# Maximum Likelihood Calculus Problems

#### mcstl2525

##### New Member
Hi all, this is my first post here, looks like a great place! I hope to use this board throughout my current semester as it is going to be a rough one! I'm taking an advanced econometrics course, and my calculus is very poor. I've never taken a calculus class, and have pretty much taught myself just enough to get through my upper level finance classes.

I'm looking over a maximum likelihood problem right now and am having trouble following the calculus in the problem. To most here I'm sure it is very simple, and if someone could answer my questions I would appreciate it greatly.

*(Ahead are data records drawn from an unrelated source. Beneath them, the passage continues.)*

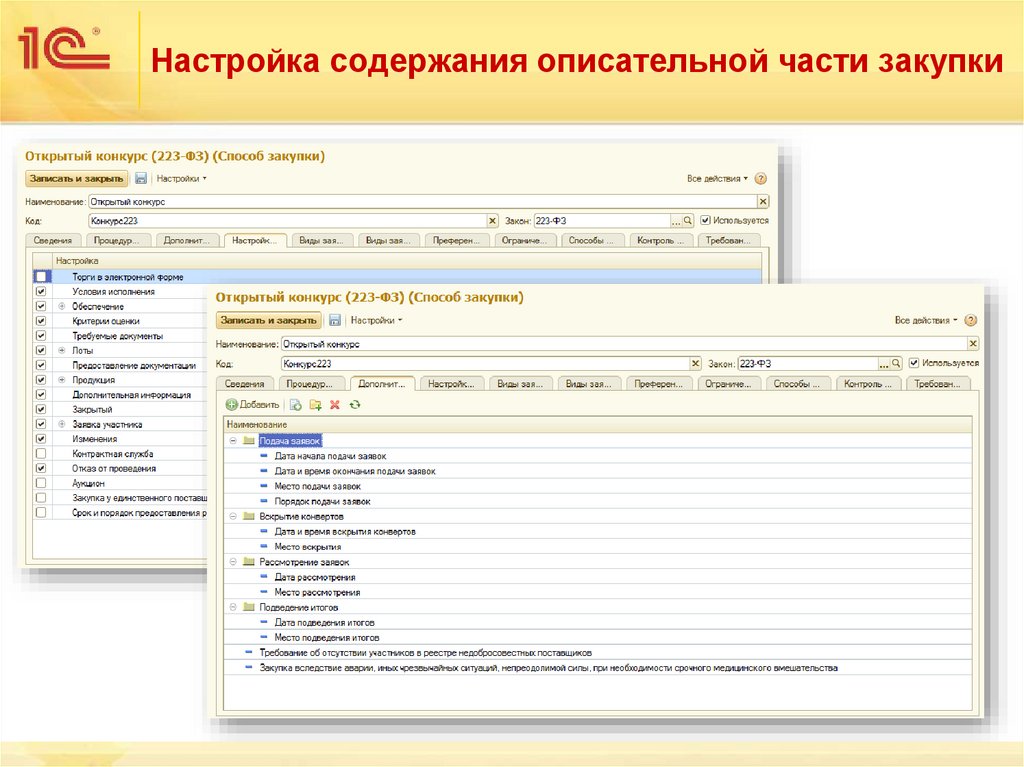This screenshot has width=1024, height=767.
Task: Open the Закон lookup via the magnifier icon
Action: pyautogui.click(x=894, y=364)
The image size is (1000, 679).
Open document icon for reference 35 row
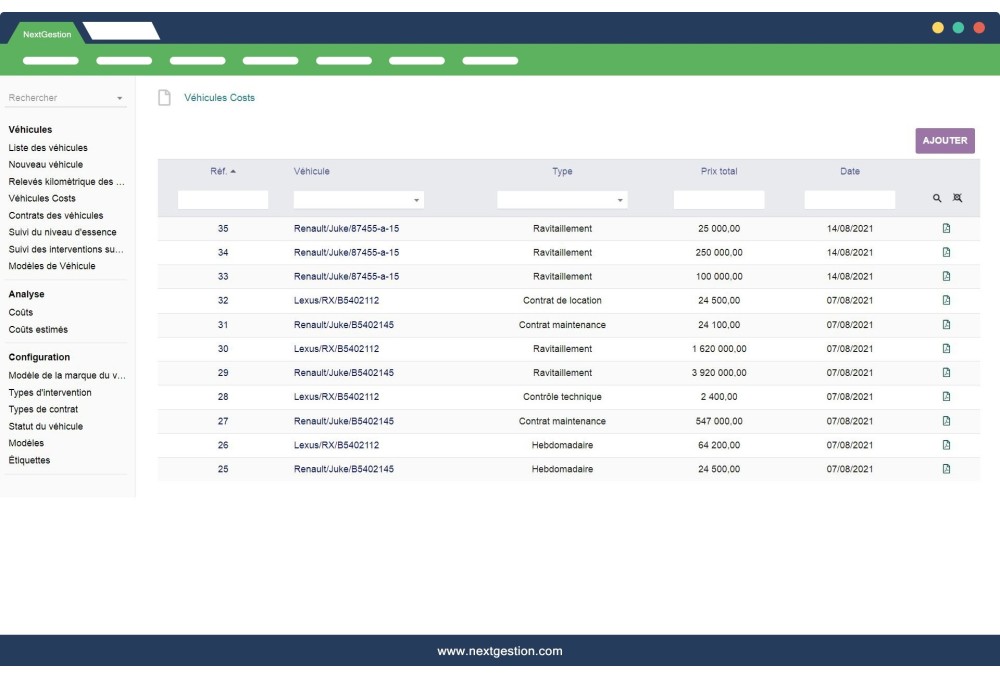pyautogui.click(x=946, y=229)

The Problem: Consider a normall distributed random variable X with mean u and variance o^2, i.e., X~N(u,o^2). We observe a random sample {x1, x2, ...., xn}. Find the MLE of u. ( I will use r in place of pie, and E for epsilon)

(I will ask all of the questions that I have in CAPS)

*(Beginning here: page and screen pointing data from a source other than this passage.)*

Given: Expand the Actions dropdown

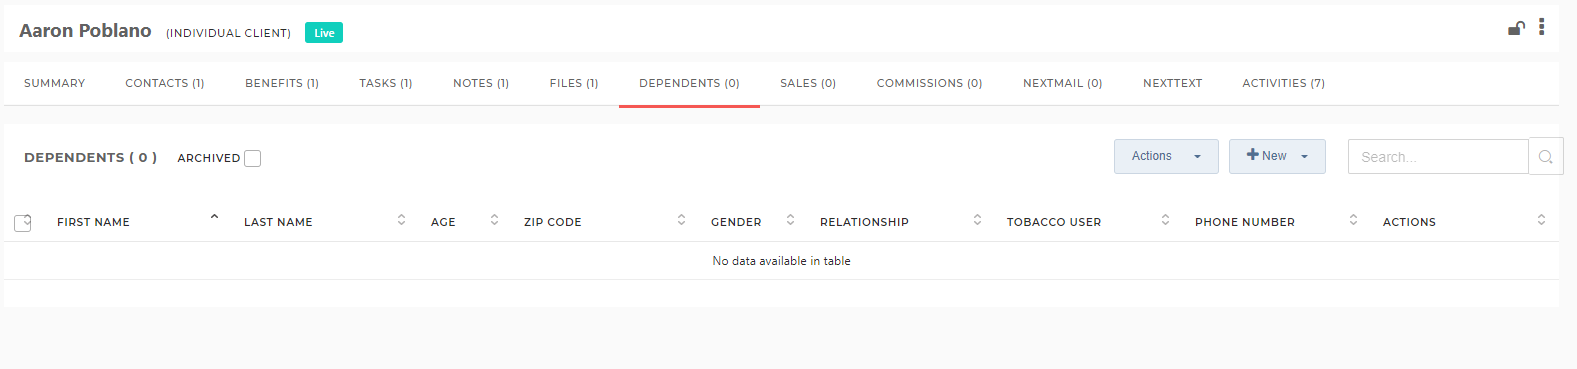Looking at the screenshot, I should pos(1166,156).
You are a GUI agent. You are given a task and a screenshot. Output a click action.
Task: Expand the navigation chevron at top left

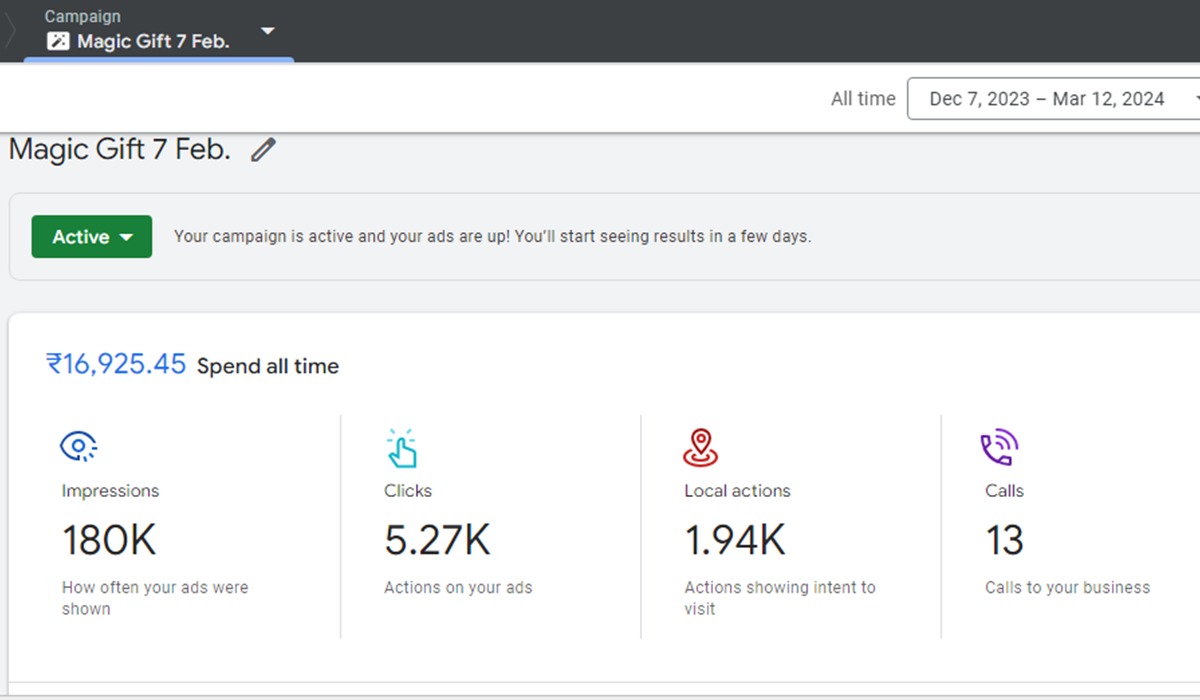click(10, 31)
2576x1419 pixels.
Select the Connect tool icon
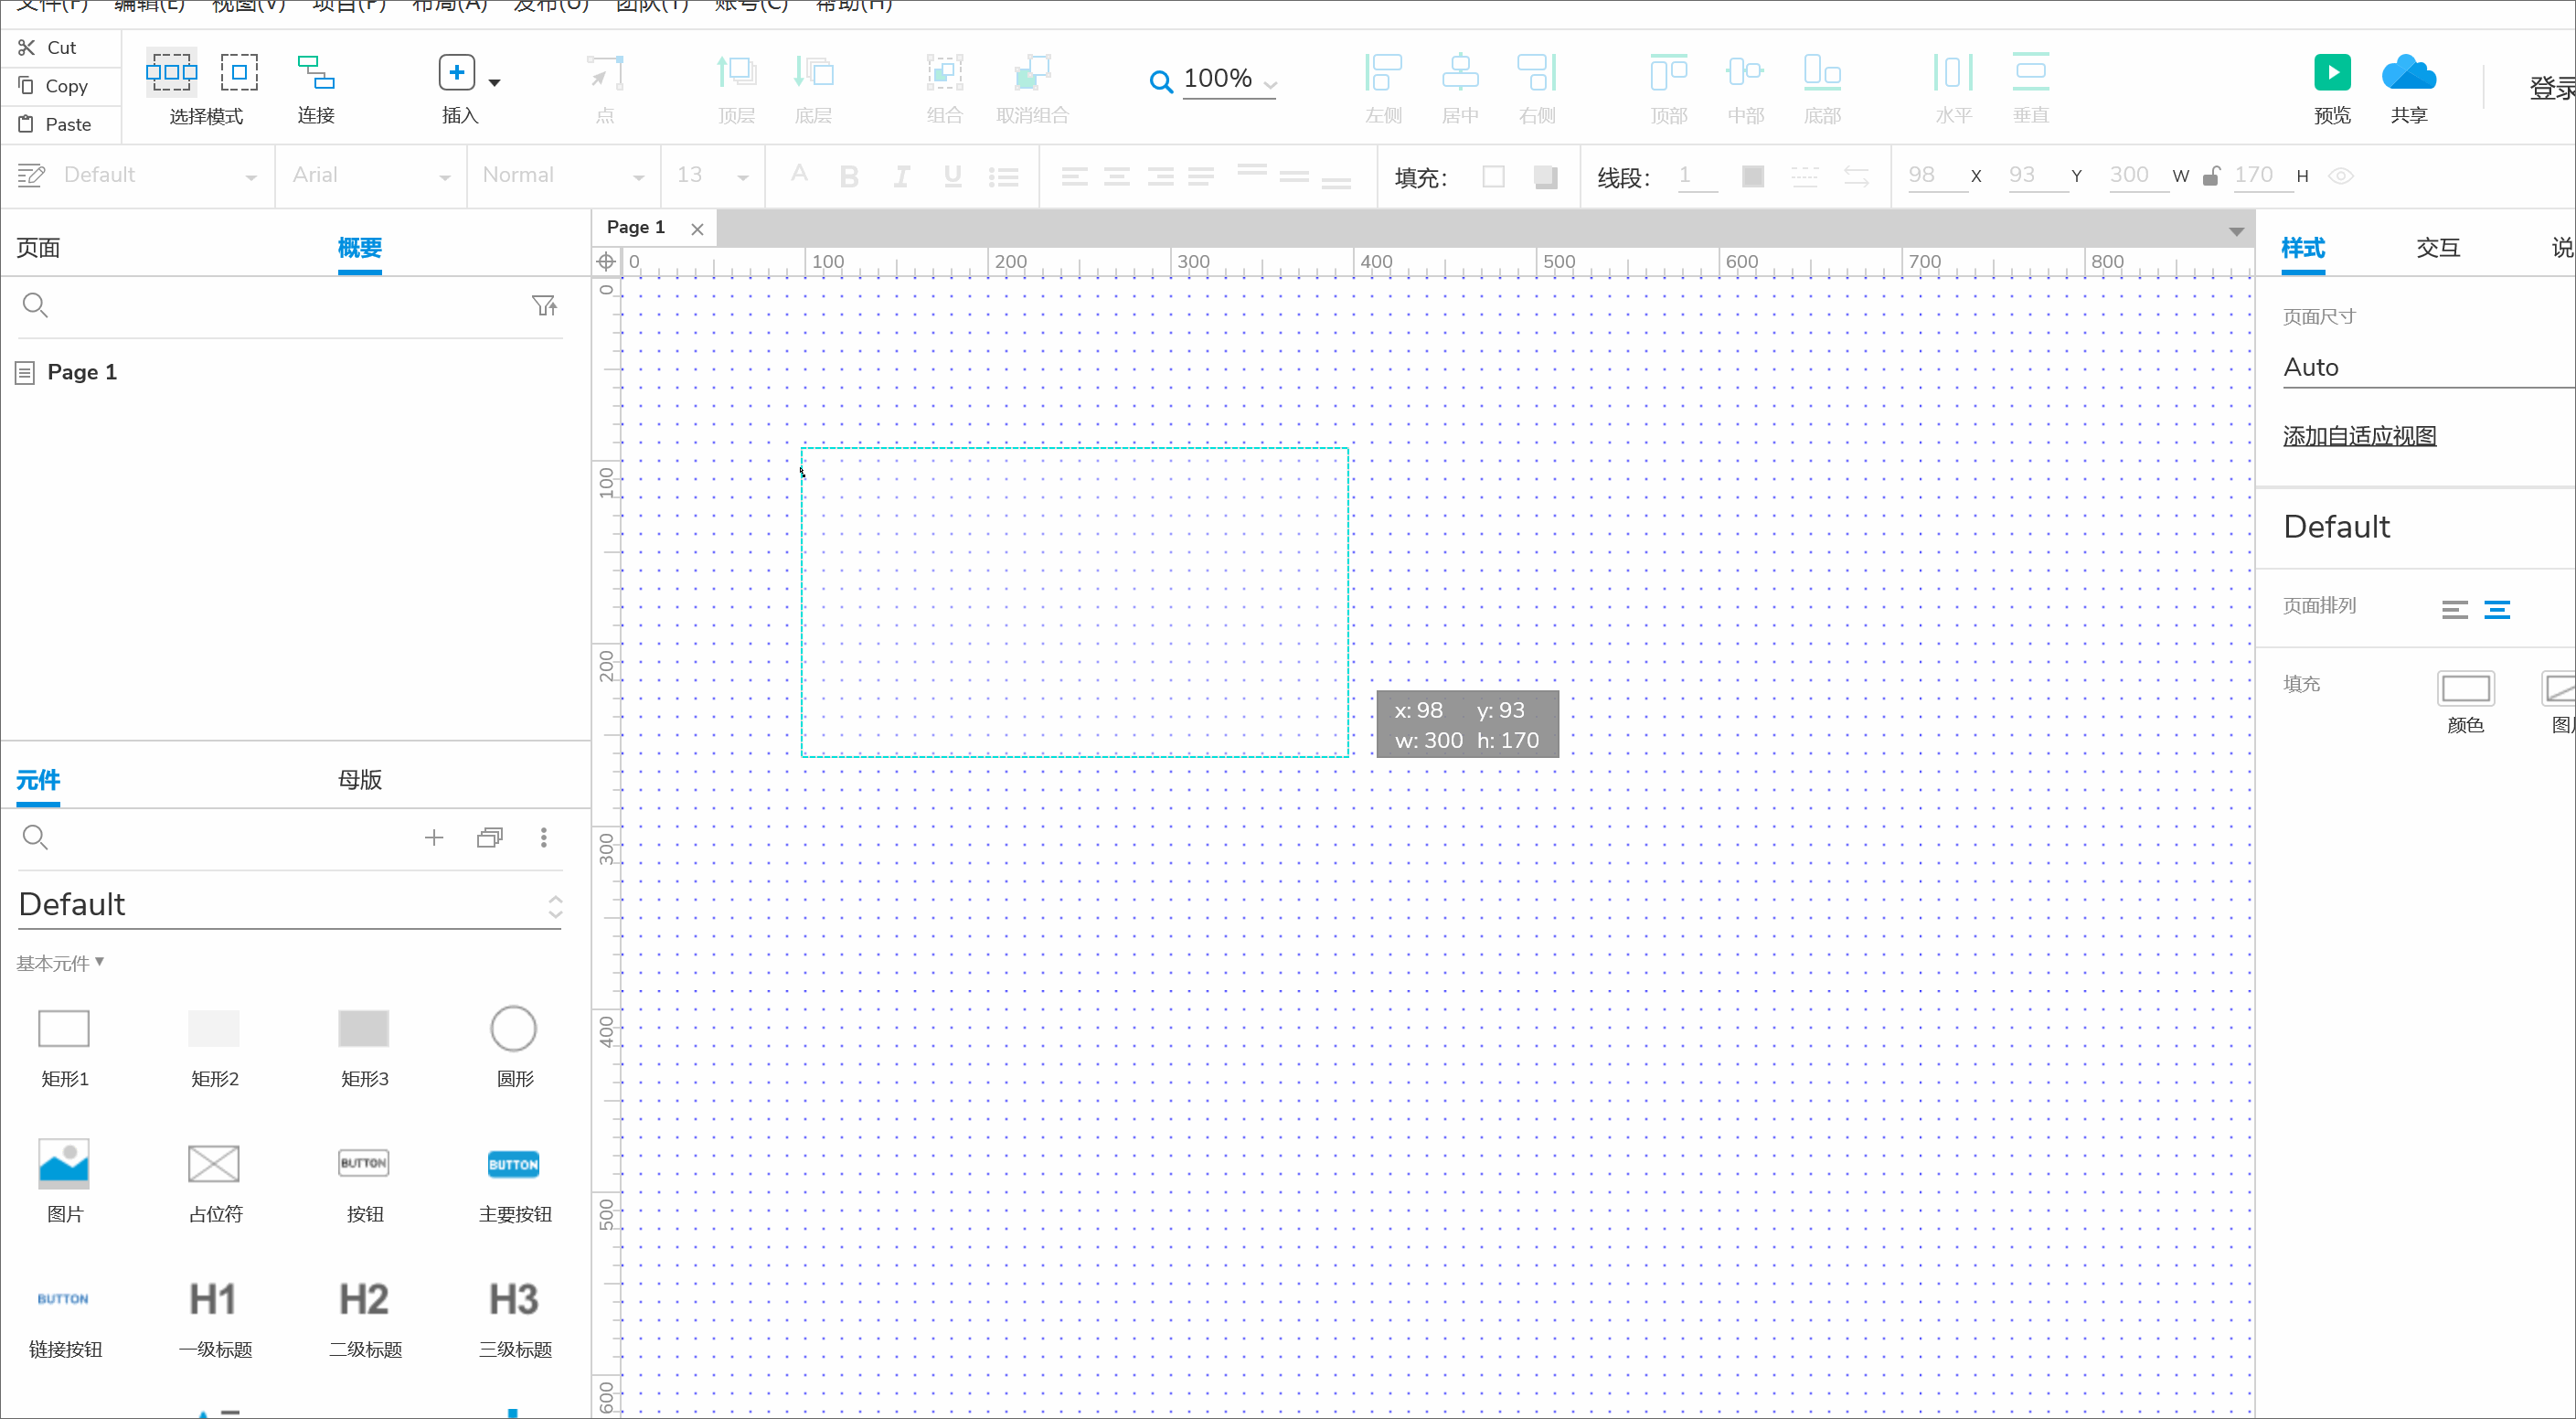coord(315,73)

Log of the density function:

logf(x) = -(1/2)*log(2ro^2) - (1/2)((x-u)/o)^2

When substituted into the likelihood function we get:

L = E[-(1/2)*log(2ro^2) - (1/2)((x-u)/o)]^2

which equals => -(n/2)*log(2ro^2) - (1/2o^2) E(x-u)^2

MY FIRST QUESTION, WHERE DOES THE n COME FROM, AND WHY IS EVERYTHING BESIDES THE (x-u) TAKEN OUT OF THE E?

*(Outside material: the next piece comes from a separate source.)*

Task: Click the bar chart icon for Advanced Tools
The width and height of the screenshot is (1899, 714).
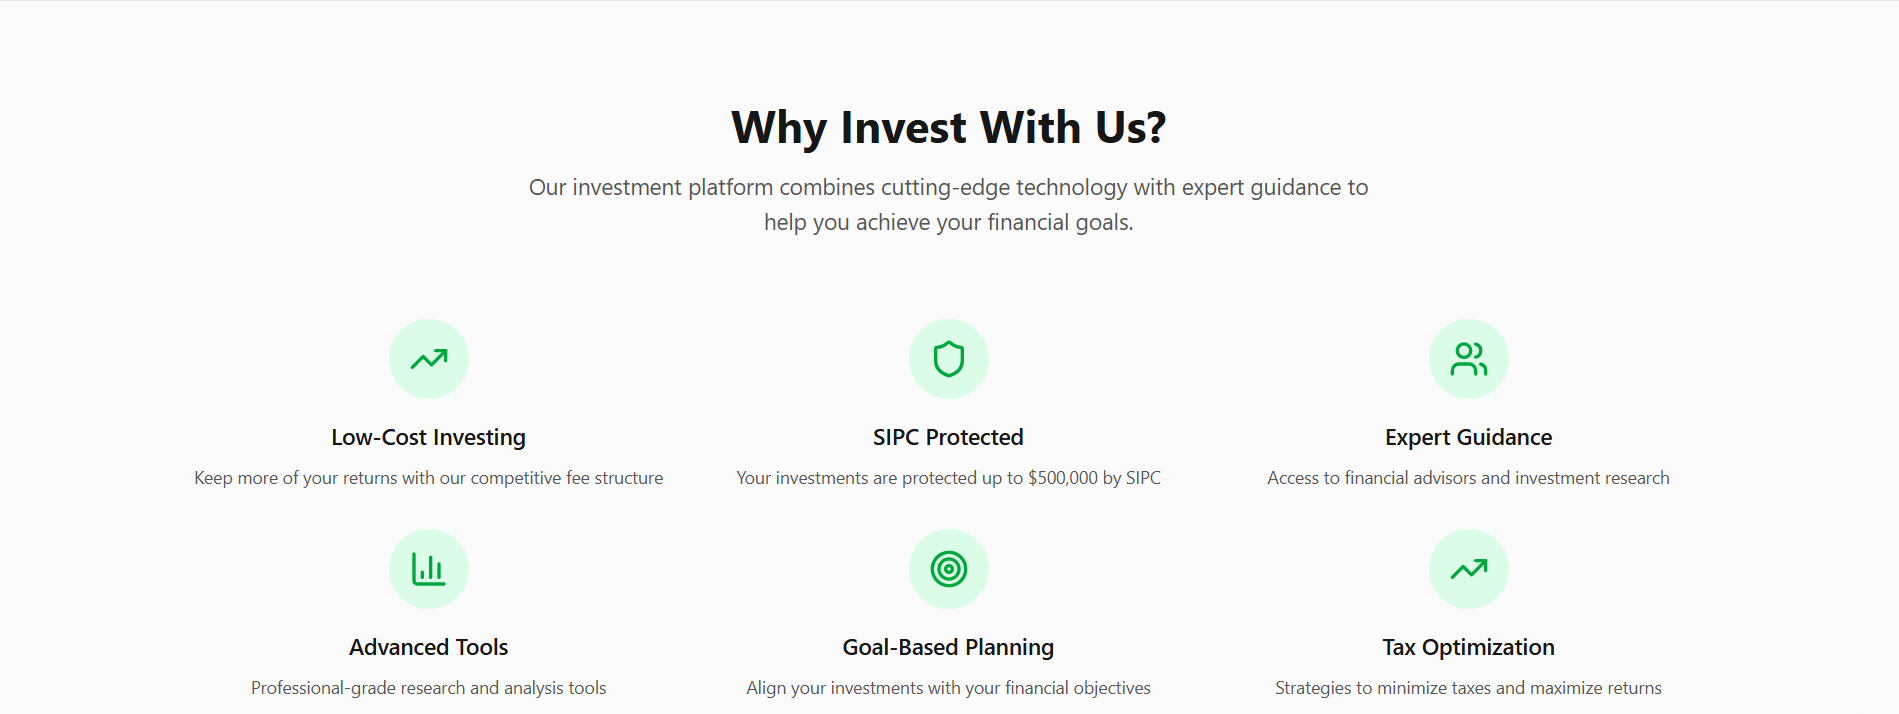Action: [x=428, y=569]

Next we differentiate with respect to u and o^2:

dL/du = -(1/2o^2) E 2(x-u)(-1)
dL/d(o^2) = -(n/2)(1/o^2) + (1/2o^4)E(x-u)^2

Ok, in the (dL/du)... the first half of the likelihood function drops out because there isn't a "u" in it. I guess my only question is where does the (-1) come from? I think that it has something to do with the chain rule, but I'm really not sure.

In the second part, I understand the second part ((1/2o^4)E(x-u)^2), but am confused on how the first half is derived.

I really am behind in even this simple calculus, and if anyone could recommend somewhere would I could get some practice, I would greatly appreciate it. Thanks in advance!